● EXCERPTED PASSAGE

-- Begin --

Plaintiff argues that subsection (c): “does not state that the pedestrian must only have been in the intersection when the traffic control was in his favor. It states very succinctly that when the pedestrian is in the intersection, the turning motorist shall permit the pedestrian to cross safely, and the motorist shall take the necessary steps to permit the pedestrian to do so.” *837He also contends that subsection (d) “further substantiates” his position and “gave Nunn the right of way over the turning vehicle of Floyd.” Defendant argues that subsection (a) controls this case; he asserts that, because of the exclusion set forth in the last clause of the subsection, a pedestrian crossing against a •red traffic light does not have the right of way over a turning vehicle.

Plaintiff invites us, in effect, to decide (1) that a pedestrian is under no duty to obey the command of a conventional red traffic light, and (2) that if he does walk against the red signal, under the circumstances of this case he has the right of way. We decline to so decide. Not only is the overwhelming weight of authority contrary to this proposition,1 our statutory framework and our cases require the opposite conclusion.

The evolution of the pertinent statutes must be traced; this will demonstrate that subsection (a), and not (c) or (d), apply here.

Present § 46.1-231 descended from Code §§ 2154(123)(c) and 2154(126),2 first enacted in 1932. Acts 1932, at 655, 656. In this *838analysis it will be important to note that the language of present subsection (a), and its exclusion, is identical in all material respects to the language of the very first enactment, Code § 2154(123)(c), dealing with pedestrian right of way at a controlled intersection.

In Sanders v. Newsome, 179 Va. 582, 19 S.E.2d 883 (1942), present subsection (a), then § 2154(123)(c), was construed. There, in a pedestrian-automobile accident occurring at a right-angle, city, traffic light-controlled intersection, where traffic flowed in two directions on each of the two streets, we said:

“When these statutes are read and construed together, as they must be, the reason for excepting the provisions of subsection (123) (c) at intersections where the movement of traffic is controlled by traffic officers or signal direction,devices is manifest. To give a pedestrian, crossing' an intersection on a red light, the right of way would create much confusion, hinder the orderly movement of traffic and unreasonably impair the safety of travelers upon the highway.” 179 Va. at 595,19 S.E.2d at 888.

-- End --

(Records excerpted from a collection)

-- Begin --

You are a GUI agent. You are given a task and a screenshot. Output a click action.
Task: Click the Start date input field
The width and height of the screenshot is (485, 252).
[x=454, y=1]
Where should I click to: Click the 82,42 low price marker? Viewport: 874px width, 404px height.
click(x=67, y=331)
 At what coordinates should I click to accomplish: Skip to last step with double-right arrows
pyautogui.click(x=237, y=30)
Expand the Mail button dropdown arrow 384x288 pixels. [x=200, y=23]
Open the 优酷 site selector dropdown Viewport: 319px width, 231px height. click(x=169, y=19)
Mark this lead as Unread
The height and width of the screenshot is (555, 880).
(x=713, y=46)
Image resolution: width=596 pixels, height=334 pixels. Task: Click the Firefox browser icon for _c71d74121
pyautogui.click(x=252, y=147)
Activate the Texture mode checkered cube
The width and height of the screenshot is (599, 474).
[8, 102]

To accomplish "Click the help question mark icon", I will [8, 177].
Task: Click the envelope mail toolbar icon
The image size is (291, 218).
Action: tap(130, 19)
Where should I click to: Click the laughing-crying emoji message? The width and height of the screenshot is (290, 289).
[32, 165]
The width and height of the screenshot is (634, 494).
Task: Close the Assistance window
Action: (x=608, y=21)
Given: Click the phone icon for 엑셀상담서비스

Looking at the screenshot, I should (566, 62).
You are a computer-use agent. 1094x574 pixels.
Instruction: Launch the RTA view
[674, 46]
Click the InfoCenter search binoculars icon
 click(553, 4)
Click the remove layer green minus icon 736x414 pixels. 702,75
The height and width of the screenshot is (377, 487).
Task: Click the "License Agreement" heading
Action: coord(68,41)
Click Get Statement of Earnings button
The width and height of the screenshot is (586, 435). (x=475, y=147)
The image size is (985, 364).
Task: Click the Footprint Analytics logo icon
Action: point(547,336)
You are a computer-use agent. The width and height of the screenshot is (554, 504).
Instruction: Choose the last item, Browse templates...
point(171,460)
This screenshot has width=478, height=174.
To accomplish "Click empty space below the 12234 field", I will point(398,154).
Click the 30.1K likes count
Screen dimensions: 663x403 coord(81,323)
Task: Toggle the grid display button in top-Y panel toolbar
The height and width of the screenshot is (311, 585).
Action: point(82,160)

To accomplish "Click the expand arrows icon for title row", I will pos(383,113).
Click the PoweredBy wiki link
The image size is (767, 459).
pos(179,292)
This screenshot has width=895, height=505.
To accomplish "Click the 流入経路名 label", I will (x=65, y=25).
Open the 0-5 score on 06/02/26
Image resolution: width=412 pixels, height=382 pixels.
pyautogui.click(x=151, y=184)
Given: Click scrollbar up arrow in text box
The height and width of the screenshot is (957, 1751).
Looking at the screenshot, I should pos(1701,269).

-- End --

● CHALLENGE A
Reproduce the passage on pedestrian right of way, everything from "Plaintiff invites us, in" down to "the opposite conclusion.".
● CHALLENGE B
Output the records from the line containing "Click the remove" down to the line containing "Action: point(547,336)" as a Markdown table with the columns Line No. and Record Line. Skip any blank lines.
The passage on pedestrian right of way and the records are unrelated material.

● TASK RESPONSE A
Plaintiff invites us, in effect, to decide (1) that a pedestrian is under no duty to obey the command of a conventional red traffic light, and (2) that if he does walk against the red signal, under the circumstances of this case he has the right of way. We decline to so decide. Not only is the overwhelming weight of authority contrary to this proposition,1 our statutory framework and our cases require the opposite conclusion.

● TASK RESPONSE B
| Line No. | Record Line |
|---|---|
| 1 | Click the remove layer green minus icon 736x414 pixels. 702,75 |
| 2 | The height and width of the screenshot is (377, 487). |
| 3 | Task: Click the "License Agreement" heading |
| 4 | Action: coord(68,41) |
| 5 | Click Get Statement of Earnings button |
| 6 | The width and height of the screenshot is (586, 435). (x=475, y=147) |
| 7 | The image size is (985, 364). |
| 8 | Task: Click the Footprint Analytics logo icon |
| 9 | Action: point(547,336) |